### [Assignment]
Print the listing exactly.
Dataset entries: Begin
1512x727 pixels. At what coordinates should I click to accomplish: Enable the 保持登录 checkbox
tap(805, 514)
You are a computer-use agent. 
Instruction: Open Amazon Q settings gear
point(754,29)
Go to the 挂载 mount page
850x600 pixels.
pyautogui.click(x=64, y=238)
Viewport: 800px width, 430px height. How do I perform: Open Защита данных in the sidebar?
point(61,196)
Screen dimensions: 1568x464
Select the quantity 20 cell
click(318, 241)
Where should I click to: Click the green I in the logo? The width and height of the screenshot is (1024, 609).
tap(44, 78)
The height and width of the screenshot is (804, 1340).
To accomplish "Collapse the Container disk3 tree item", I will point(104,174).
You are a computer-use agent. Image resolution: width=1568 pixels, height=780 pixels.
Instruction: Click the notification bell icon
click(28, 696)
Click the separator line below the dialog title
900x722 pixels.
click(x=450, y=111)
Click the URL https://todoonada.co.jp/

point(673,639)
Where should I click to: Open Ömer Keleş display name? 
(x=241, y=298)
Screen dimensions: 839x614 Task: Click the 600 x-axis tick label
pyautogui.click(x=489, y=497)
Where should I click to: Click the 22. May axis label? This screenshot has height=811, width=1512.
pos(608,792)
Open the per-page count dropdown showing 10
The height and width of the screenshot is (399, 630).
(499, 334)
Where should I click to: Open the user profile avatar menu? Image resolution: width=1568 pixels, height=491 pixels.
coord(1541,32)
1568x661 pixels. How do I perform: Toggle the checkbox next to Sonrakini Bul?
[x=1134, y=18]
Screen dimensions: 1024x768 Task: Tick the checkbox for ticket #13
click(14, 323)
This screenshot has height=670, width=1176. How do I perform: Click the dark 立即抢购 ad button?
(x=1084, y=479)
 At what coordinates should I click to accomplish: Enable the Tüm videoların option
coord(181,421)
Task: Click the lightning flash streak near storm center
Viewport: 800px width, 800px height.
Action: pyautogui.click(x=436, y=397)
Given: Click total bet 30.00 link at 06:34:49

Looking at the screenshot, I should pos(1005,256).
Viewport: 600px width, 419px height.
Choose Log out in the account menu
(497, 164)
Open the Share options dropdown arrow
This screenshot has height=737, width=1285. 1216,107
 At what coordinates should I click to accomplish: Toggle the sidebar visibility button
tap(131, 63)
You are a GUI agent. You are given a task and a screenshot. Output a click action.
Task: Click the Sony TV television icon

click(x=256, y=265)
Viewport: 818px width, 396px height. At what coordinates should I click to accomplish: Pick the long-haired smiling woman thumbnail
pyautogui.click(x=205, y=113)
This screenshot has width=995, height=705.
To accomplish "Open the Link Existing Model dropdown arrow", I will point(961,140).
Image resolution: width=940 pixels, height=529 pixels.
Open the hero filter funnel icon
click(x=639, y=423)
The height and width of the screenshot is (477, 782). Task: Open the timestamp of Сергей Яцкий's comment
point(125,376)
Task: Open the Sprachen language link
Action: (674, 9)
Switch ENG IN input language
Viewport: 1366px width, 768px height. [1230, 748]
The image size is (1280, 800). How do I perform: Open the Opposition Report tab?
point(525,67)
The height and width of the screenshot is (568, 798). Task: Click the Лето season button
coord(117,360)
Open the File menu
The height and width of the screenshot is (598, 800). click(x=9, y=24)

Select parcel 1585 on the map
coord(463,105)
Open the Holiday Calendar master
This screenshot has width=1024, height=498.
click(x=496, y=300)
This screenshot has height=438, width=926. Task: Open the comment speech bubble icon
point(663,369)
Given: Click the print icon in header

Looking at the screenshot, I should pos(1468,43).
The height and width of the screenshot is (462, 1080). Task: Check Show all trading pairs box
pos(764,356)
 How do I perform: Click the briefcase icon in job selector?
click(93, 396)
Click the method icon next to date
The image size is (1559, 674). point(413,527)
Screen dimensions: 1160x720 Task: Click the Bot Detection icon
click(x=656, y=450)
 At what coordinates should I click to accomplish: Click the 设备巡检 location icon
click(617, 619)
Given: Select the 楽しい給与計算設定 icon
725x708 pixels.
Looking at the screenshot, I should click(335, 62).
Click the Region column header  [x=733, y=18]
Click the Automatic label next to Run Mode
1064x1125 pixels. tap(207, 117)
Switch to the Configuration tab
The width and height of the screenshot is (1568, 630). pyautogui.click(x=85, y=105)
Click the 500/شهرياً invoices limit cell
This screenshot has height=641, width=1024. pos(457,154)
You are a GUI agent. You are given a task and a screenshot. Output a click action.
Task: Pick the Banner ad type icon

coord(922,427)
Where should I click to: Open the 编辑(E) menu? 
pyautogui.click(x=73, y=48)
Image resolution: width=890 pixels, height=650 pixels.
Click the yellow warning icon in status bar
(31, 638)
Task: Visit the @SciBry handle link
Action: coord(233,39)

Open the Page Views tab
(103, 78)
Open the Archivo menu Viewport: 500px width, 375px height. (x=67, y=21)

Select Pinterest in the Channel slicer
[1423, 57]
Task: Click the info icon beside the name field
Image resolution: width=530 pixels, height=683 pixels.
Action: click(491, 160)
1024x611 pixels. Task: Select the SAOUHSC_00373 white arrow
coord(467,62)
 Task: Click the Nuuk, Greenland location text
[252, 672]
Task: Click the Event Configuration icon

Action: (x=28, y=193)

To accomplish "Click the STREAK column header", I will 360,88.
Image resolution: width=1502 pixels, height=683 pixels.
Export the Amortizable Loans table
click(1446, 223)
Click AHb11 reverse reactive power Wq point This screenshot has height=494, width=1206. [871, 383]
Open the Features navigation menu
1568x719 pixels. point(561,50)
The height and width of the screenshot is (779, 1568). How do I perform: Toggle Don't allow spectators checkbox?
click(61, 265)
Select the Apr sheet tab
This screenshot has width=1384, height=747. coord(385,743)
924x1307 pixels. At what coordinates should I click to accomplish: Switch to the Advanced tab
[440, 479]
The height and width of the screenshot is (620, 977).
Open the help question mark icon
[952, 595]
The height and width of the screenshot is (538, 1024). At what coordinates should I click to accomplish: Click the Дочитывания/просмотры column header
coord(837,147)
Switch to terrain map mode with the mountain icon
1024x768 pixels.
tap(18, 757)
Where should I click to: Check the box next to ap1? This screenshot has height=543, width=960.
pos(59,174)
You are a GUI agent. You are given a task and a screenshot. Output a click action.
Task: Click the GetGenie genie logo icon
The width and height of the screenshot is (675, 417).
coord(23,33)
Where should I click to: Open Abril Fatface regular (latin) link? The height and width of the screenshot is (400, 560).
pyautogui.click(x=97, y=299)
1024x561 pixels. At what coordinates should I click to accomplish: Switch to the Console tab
Dataset entries: End
### [Exercise output]
1512x727 pixels. At what coordinates should I click to accomplish: Enable the 保持登录 checkbox
tap(805, 514)
You are a computer-use agent. 
Instruction: Open Amazon Q settings gear
point(754,29)
Go to the 挂载 mount page
850x600 pixels.
pyautogui.click(x=64, y=238)
Viewport: 800px width, 430px height. How do I perform: Open Защита данных in the sidebar?
point(61,196)
Screen dimensions: 1568x464
Select the quantity 20 cell
click(318, 241)
Where should I click to: Click the green I in the logo? The width and height of the screenshot is (1024, 609).
tap(44, 78)
The height and width of the screenshot is (804, 1340).
To accomplish "Collapse the Container disk3 tree item", I will point(104,174).
You are a computer-use agent. Image resolution: width=1568 pixels, height=780 pixels.
Instruction: Click the notification bell icon
click(28, 696)
Click the separator line below the dialog title
900x722 pixels.
click(x=450, y=111)
Click the URL https://todoonada.co.jp/

point(673,639)
Where should I click to: Open Ömer Keleş display name? 
(x=241, y=298)
Screen dimensions: 839x614 Task: Click the 600 x-axis tick label
pyautogui.click(x=489, y=497)
Where should I click to: Click the 22. May axis label? This screenshot has height=811, width=1512.
pos(608,792)
Open the per-page count dropdown showing 10
The height and width of the screenshot is (399, 630).
(499, 334)
Where should I click to: Open the user profile avatar menu? Image resolution: width=1568 pixels, height=491 pixels.
coord(1541,32)
1568x661 pixels. How do I perform: Toggle the checkbox next to Sonrakini Bul?
[x=1134, y=18]
Screen dimensions: 1024x768 Task: Tick the checkbox for ticket #13
click(14, 323)
This screenshot has height=670, width=1176. How do I perform: Click the dark 立即抢购 ad button?
(x=1084, y=479)
 At what coordinates should I click to accomplish: Enable the Tüm videoların option
coord(181,421)
Task: Click the lightning flash streak near storm center
Viewport: 800px width, 800px height.
Action: pyautogui.click(x=436, y=397)
Given: Click total bet 30.00 link at 06:34:49

Looking at the screenshot, I should pos(1005,256).
Viewport: 600px width, 419px height.
Choose Log out in the account menu
(497, 164)
Open the Share options dropdown arrow
This screenshot has height=737, width=1285. 1216,107
 At what coordinates should I click to accomplish: Toggle the sidebar visibility button
tap(131, 63)
You are a GUI agent. You are given a task and a screenshot. Output a click action.
Task: Click the Sony TV television icon

click(x=256, y=265)
Viewport: 818px width, 396px height. At what coordinates should I click to accomplish: Pick the long-haired smiling woman thumbnail
pyautogui.click(x=205, y=113)
This screenshot has width=995, height=705.
To accomplish "Open the Link Existing Model dropdown arrow", I will point(961,140).
Image resolution: width=940 pixels, height=529 pixels.
Open the hero filter funnel icon
click(x=639, y=423)
The height and width of the screenshot is (477, 782). Task: Open the timestamp of Сергей Яцкий's comment
point(125,376)
Task: Open the Sprachen language link
Action: (674, 9)
Switch ENG IN input language
Viewport: 1366px width, 768px height. [1230, 748]
The image size is (1280, 800). How do I perform: Open the Opposition Report tab?
point(525,67)
The height and width of the screenshot is (568, 798). Task: Click the Лето season button
coord(117,360)
Open the File menu
The height and width of the screenshot is (598, 800). click(x=9, y=24)

Select parcel 1585 on the map
coord(463,105)
Open the Holiday Calendar master
This screenshot has width=1024, height=498.
click(x=496, y=300)
This screenshot has height=438, width=926. Task: Open the comment speech bubble icon
point(663,369)
Given: Click the print icon in header

Looking at the screenshot, I should pos(1468,43).
The height and width of the screenshot is (462, 1080). Task: Check Show all trading pairs box
pos(764,356)
 How do I perform: Click the briefcase icon in job selector?
click(93, 396)
Click the method icon next to date
The image size is (1559, 674). point(413,527)
Screen dimensions: 1160x720 Task: Click the Bot Detection icon
click(x=656, y=450)
 At what coordinates should I click to accomplish: Click the 设备巡检 location icon
click(617, 619)
Given: Select the 楽しい給与計算設定 icon
725x708 pixels.
Looking at the screenshot, I should click(335, 62).
Click the Region column header  [x=733, y=18]
Click the Automatic label next to Run Mode
1064x1125 pixels. tap(207, 117)
Switch to the Configuration tab
The width and height of the screenshot is (1568, 630). pyautogui.click(x=85, y=105)
Click the 500/شهرياً invoices limit cell
This screenshot has height=641, width=1024. pos(457,154)
You are a GUI agent. You are given a task and a screenshot. Output a click action.
Task: Pick the Banner ad type icon

coord(922,427)
Where should I click to: Open the 编辑(E) menu? 
pyautogui.click(x=73, y=48)
Image resolution: width=890 pixels, height=650 pixels.
Click the yellow warning icon in status bar
(31, 638)
Task: Visit the @SciBry handle link
Action: coord(233,39)

Open the Page Views tab
(103, 78)
Open the Archivo menu Viewport: 500px width, 375px height. (x=67, y=21)

Select Pinterest in the Channel slicer
[1423, 57]
Task: Click the info icon beside the name field
Image resolution: width=530 pixels, height=683 pixels.
Action: click(491, 160)
1024x611 pixels. Task: Select the SAOUHSC_00373 white arrow
coord(467,62)
 Task: Click the Nuuk, Greenland location text
[252, 672]
Task: Click the Event Configuration icon

Action: (x=28, y=193)

To accomplish "Click the STREAK column header", I will 360,88.
Image resolution: width=1502 pixels, height=683 pixels.
Export the Amortizable Loans table
click(1446, 223)
Click AHb11 reverse reactive power Wq point This screenshot has height=494, width=1206. [871, 383]
Open the Features navigation menu
1568x719 pixels. point(561,50)
The height and width of the screenshot is (779, 1568). How do I perform: Toggle Don't allow spectators checkbox?
click(61, 265)
Select the Apr sheet tab
This screenshot has width=1384, height=747. coord(385,743)
924x1307 pixels. At what coordinates should I click to accomplish: Switch to the Advanced tab
[440, 479]
The height and width of the screenshot is (620, 977).
Open the help question mark icon
[952, 595]
The height and width of the screenshot is (538, 1024). At what coordinates should I click to accomplish: Click the Дочитывания/просмотры column header
coord(837,147)
Switch to terrain map mode with the mountain icon
1024x768 pixels.
tap(18, 757)
Where should I click to: Check the box next to ap1? This screenshot has height=543, width=960.
pos(59,174)
You are a GUI agent. You are given a task and a screenshot. Output a click action.
Task: Click the GetGenie genie logo icon
The width and height of the screenshot is (675, 417).
coord(23,33)
Where should I click to: Open Abril Fatface regular (latin) link? The height and width of the screenshot is (400, 560).
pyautogui.click(x=97, y=299)
1024x561 pixels. At what coordinates should I click to accomplish: Switch to the Console tab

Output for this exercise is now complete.